** The task **
Reproduce every one of the following records word for word, line by line, with nothing changed.

** Entries shown **
____________________

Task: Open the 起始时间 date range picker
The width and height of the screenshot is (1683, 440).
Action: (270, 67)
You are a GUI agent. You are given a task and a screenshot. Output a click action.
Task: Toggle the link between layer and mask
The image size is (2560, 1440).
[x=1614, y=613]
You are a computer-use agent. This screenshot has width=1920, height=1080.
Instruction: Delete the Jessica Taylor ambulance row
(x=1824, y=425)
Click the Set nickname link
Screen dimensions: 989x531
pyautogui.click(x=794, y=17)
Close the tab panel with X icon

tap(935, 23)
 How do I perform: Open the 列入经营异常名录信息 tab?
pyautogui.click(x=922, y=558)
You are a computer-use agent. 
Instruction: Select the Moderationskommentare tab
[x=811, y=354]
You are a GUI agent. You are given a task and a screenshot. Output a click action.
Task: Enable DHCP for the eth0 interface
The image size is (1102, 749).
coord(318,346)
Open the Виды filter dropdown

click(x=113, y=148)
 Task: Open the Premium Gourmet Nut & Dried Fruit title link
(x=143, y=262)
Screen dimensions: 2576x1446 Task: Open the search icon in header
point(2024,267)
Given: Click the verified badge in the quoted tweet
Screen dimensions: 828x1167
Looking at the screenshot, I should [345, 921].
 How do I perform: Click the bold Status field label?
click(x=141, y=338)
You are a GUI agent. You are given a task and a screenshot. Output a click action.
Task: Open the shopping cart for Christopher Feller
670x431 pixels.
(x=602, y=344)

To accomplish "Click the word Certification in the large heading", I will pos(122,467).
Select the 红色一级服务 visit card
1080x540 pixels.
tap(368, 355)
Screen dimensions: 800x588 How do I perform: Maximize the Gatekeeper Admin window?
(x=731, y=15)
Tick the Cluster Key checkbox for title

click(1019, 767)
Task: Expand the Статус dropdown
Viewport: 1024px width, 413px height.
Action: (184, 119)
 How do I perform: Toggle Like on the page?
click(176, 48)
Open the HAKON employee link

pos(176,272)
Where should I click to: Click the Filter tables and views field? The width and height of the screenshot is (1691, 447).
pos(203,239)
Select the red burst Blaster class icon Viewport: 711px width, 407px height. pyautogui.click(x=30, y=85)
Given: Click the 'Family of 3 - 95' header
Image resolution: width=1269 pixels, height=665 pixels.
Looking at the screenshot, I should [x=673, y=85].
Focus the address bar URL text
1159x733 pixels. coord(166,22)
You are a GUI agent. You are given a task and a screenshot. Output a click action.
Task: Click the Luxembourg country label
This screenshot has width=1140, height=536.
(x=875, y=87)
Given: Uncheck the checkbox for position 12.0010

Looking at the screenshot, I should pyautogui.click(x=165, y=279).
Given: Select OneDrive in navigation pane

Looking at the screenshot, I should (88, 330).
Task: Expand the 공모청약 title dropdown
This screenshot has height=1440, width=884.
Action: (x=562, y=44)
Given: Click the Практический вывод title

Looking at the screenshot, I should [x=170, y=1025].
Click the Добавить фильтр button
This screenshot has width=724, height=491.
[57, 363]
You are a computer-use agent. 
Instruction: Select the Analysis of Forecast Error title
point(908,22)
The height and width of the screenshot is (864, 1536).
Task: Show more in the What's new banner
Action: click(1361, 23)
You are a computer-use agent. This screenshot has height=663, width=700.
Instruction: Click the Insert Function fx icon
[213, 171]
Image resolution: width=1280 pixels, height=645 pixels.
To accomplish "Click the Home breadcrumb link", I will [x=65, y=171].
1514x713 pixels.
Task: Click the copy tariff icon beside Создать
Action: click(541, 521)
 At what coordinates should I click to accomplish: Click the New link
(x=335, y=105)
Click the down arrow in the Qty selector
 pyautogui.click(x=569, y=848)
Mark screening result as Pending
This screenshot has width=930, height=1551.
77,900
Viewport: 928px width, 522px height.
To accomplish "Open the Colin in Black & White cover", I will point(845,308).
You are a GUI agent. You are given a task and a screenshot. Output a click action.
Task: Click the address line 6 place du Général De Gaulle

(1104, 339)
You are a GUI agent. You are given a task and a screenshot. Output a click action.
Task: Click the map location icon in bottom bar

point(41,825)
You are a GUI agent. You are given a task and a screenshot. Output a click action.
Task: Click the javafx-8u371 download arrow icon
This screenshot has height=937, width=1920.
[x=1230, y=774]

____________________

** Task solution **
Task: Open the 起始时间 date range picker
The width and height of the screenshot is (1683, 440).
Action: (270, 67)
You are a GUI agent. You are given a task and a screenshot. Output a click action.
Task: Toggle the link between layer and mask
The image size is (2560, 1440).
[x=1614, y=613]
You are a computer-use agent. This screenshot has width=1920, height=1080.
Instruction: Delete the Jessica Taylor ambulance row
(x=1824, y=425)
Click the Set nickname link
Screen dimensions: 989x531
pyautogui.click(x=794, y=17)
Close the tab panel with X icon

tap(935, 23)
 How do I perform: Open the 列入经营异常名录信息 tab?
pyautogui.click(x=922, y=558)
You are a computer-use agent. 
Instruction: Select the Moderationskommentare tab
[x=811, y=354]
You are a GUI agent. You are given a task and a screenshot. Output a click action.
Task: Enable DHCP for the eth0 interface
The image size is (1102, 749).
coord(318,346)
Open the Виды filter dropdown

click(x=113, y=148)
 Task: Open the Premium Gourmet Nut & Dried Fruit title link
(x=143, y=262)
Screen dimensions: 2576x1446 Task: Open the search icon in header
point(2024,267)
Given: Click the verified badge in the quoted tweet
Screen dimensions: 828x1167
Looking at the screenshot, I should [345, 921].
 How do I perform: Click the bold Status field label?
click(x=141, y=338)
You are a GUI agent. You are given a task and a screenshot. Output a click action.
Task: Open the shopping cart for Christopher Feller
670x431 pixels.
(x=602, y=344)

To accomplish "Click the word Certification in the large heading", I will pos(122,467).
Select the 红色一级服务 visit card
1080x540 pixels.
tap(368, 355)
Screen dimensions: 800x588 How do I perform: Maximize the Gatekeeper Admin window?
(x=731, y=15)
Tick the Cluster Key checkbox for title

click(1019, 767)
Task: Expand the Статус dropdown
Viewport: 1024px width, 413px height.
Action: (184, 119)
 How do I perform: Toggle Like on the page?
click(176, 48)
Open the HAKON employee link

pos(176,272)
Where should I click to: Click the Filter tables and views field? The width and height of the screenshot is (1691, 447).
pos(203,239)
Select the red burst Blaster class icon Viewport: 711px width, 407px height. pyautogui.click(x=30, y=85)
Given: Click the 'Family of 3 - 95' header
Image resolution: width=1269 pixels, height=665 pixels.
Looking at the screenshot, I should [x=673, y=85].
Focus the address bar URL text
1159x733 pixels. coord(166,22)
You are a GUI agent. You are given a task and a screenshot. Output a click action.
Task: Click the Luxembourg country label
This screenshot has width=1140, height=536.
(x=875, y=87)
Given: Uncheck the checkbox for position 12.0010

Looking at the screenshot, I should pyautogui.click(x=165, y=279).
Given: Select OneDrive in navigation pane

Looking at the screenshot, I should (88, 330).
Task: Expand the 공모청약 title dropdown
This screenshot has height=1440, width=884.
Action: (x=562, y=44)
Given: Click the Практический вывод title

Looking at the screenshot, I should [x=170, y=1025].
Click the Добавить фильтр button
This screenshot has width=724, height=491.
[57, 363]
You are a computer-use agent. 
Instruction: Select the Analysis of Forecast Error title
point(908,22)
The height and width of the screenshot is (864, 1536).
Task: Show more in the What's new banner
Action: click(1361, 23)
You are a computer-use agent. This screenshot has height=663, width=700.
Instruction: Click the Insert Function fx icon
[213, 171]
Image resolution: width=1280 pixels, height=645 pixels.
To accomplish "Click the Home breadcrumb link", I will [x=65, y=171].
1514x713 pixels.
Task: Click the copy tariff icon beside Создать
Action: click(541, 521)
 At what coordinates should I click to accomplish: Click the New link
(x=335, y=105)
Click the down arrow in the Qty selector
 pyautogui.click(x=569, y=848)
Mark screening result as Pending
This screenshot has width=930, height=1551.
77,900
Viewport: 928px width, 522px height.
To accomplish "Open the Colin in Black & White cover", I will point(845,308).
You are a GUI agent. You are given a task and a screenshot. Output a click action.
Task: Click the address line 6 place du Général De Gaulle

(1104, 339)
You are a GUI agent. You are given a task and a screenshot. Output a click action.
Task: Click the map location icon in bottom bar

point(41,825)
You are a GUI agent. You are given a task and a screenshot. Output a click action.
Task: Click the javafx-8u371 download arrow icon
This screenshot has height=937, width=1920.
[x=1230, y=774]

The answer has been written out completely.